───── DATA LISTING ─────
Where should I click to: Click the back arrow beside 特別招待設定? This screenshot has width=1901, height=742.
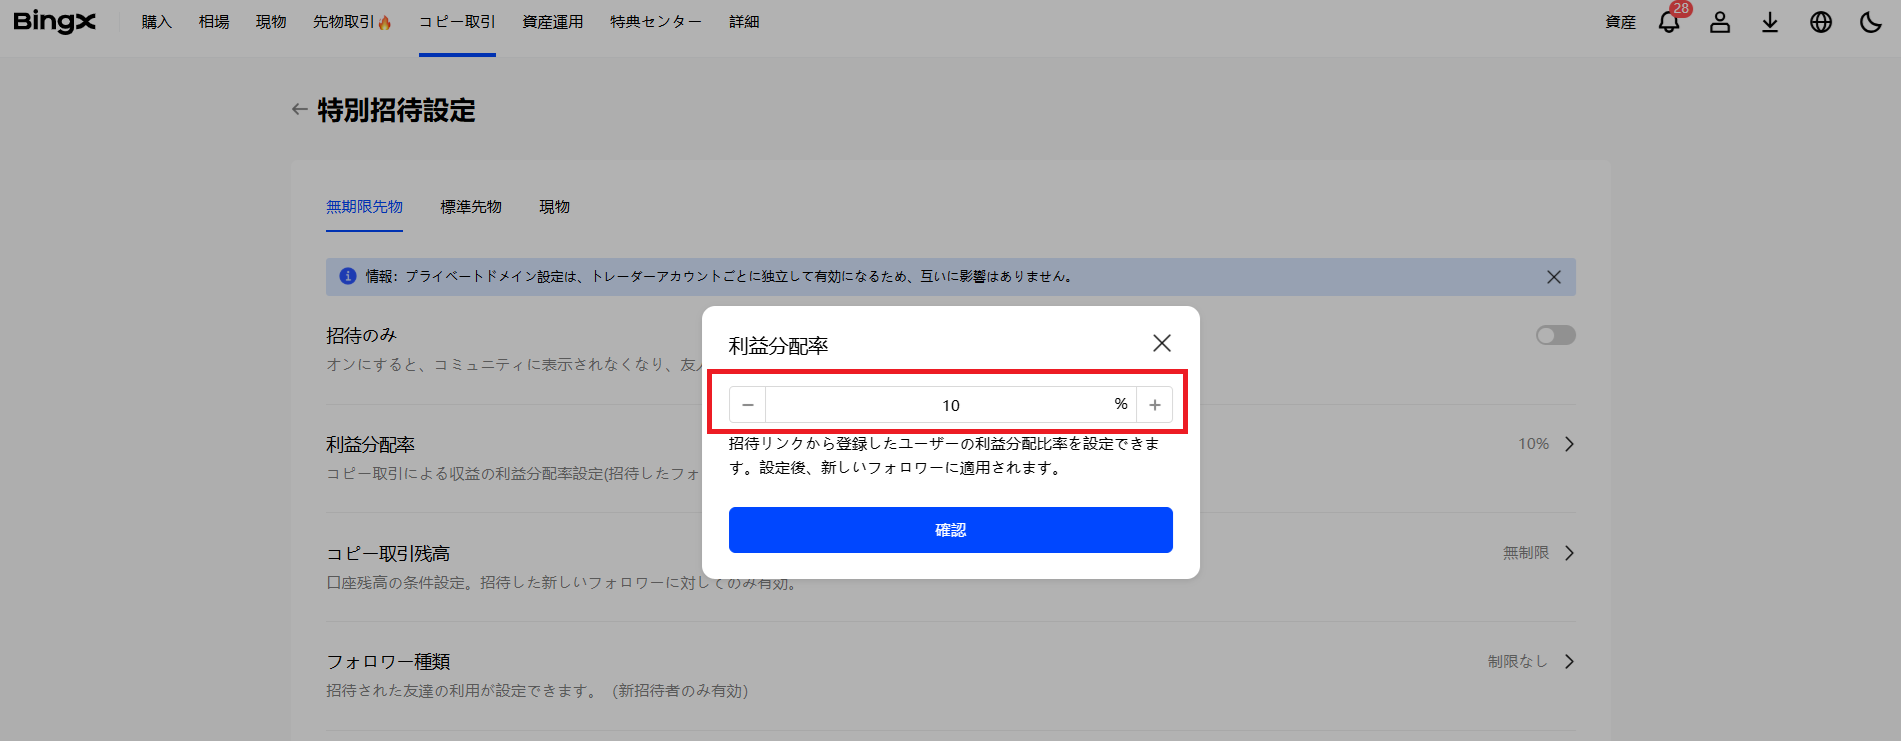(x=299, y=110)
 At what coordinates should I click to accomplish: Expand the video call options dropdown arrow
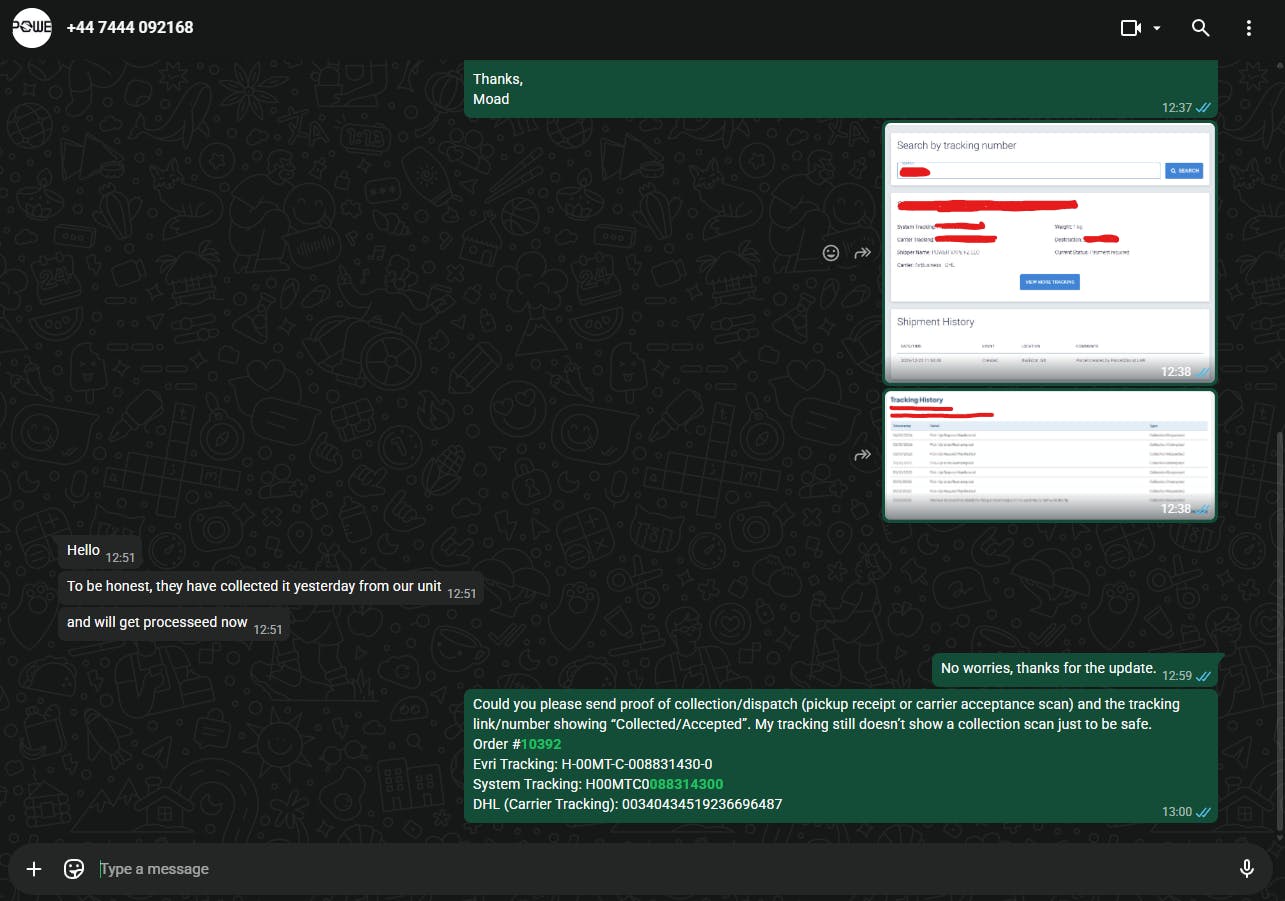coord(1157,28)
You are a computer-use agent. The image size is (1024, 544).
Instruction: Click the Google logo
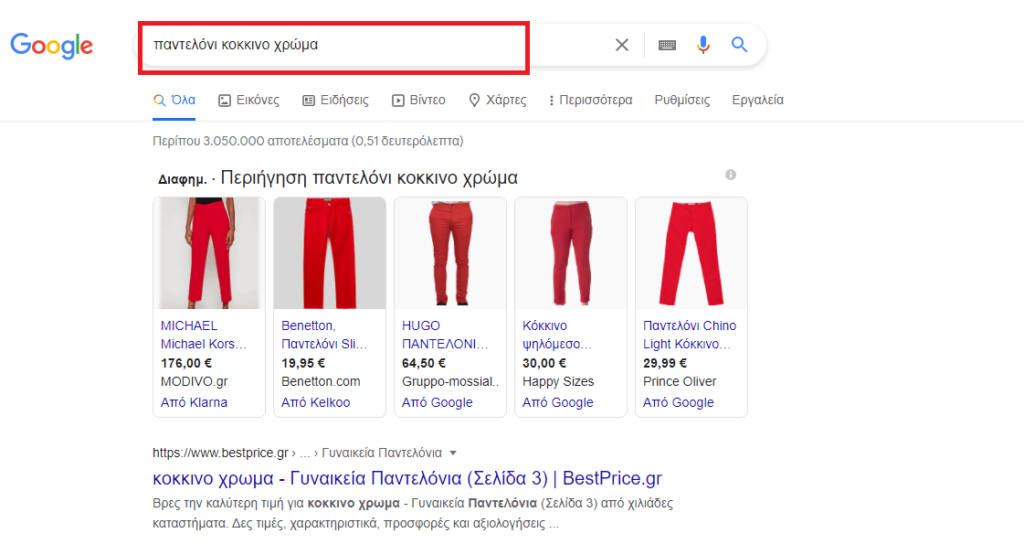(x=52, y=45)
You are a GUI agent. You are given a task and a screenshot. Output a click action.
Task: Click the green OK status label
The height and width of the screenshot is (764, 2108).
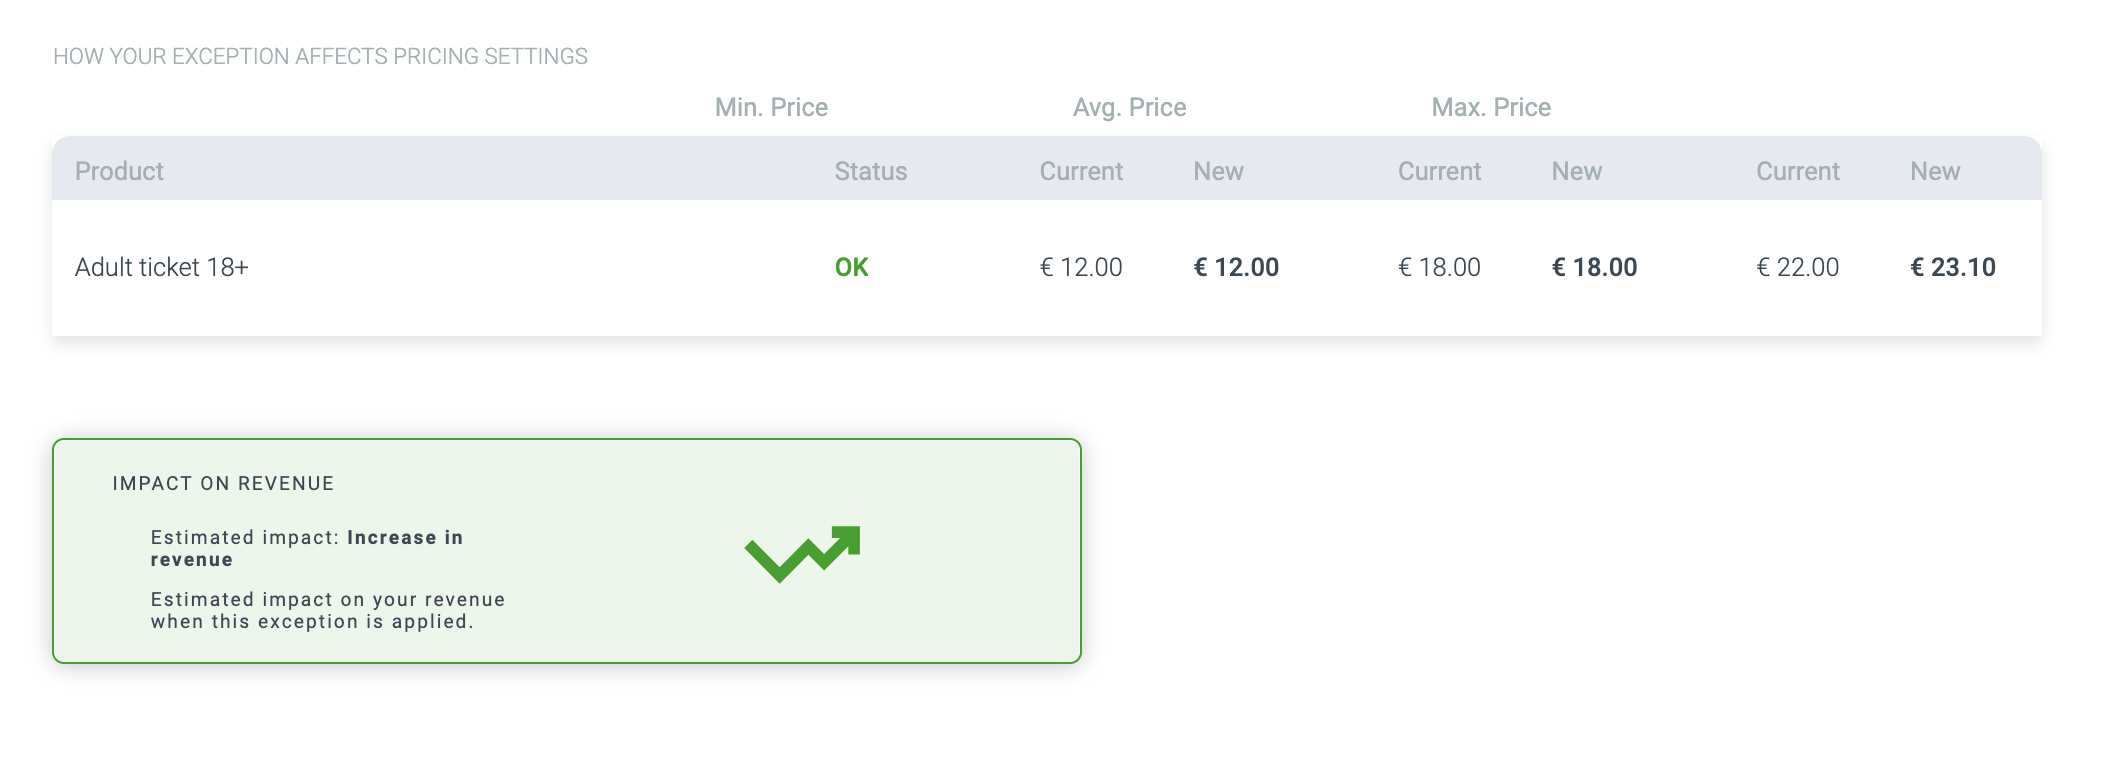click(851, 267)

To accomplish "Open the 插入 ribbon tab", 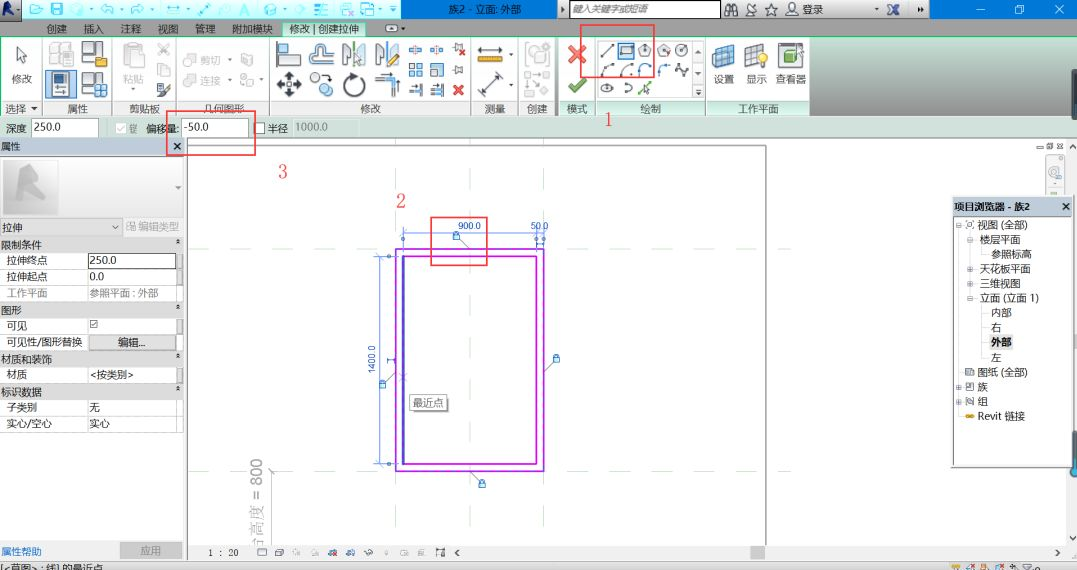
─────
> [WORK ITEM]:
Restate each entry word for word, please, but drop any images it holds.

> [ANSWER TO THIS TASK]:
Where should I click to: Click the back arrow beside 特別招待設定? This screenshot has width=1901, height=742.
(x=299, y=110)
 At what coordinates should I click to accomplish: Expand the video call options dropdown arrow
coord(1157,28)
You are a computer-use agent. The image size is (1024, 544).
Instruction: Click the Google logo
(x=52, y=45)
You are a GUI agent. You are given a task and a screenshot. Output a click action.
Task: Click the green OK status label
The height and width of the screenshot is (764, 2108).
click(851, 267)

To accomplish "Open the 插入 ribbon tab", 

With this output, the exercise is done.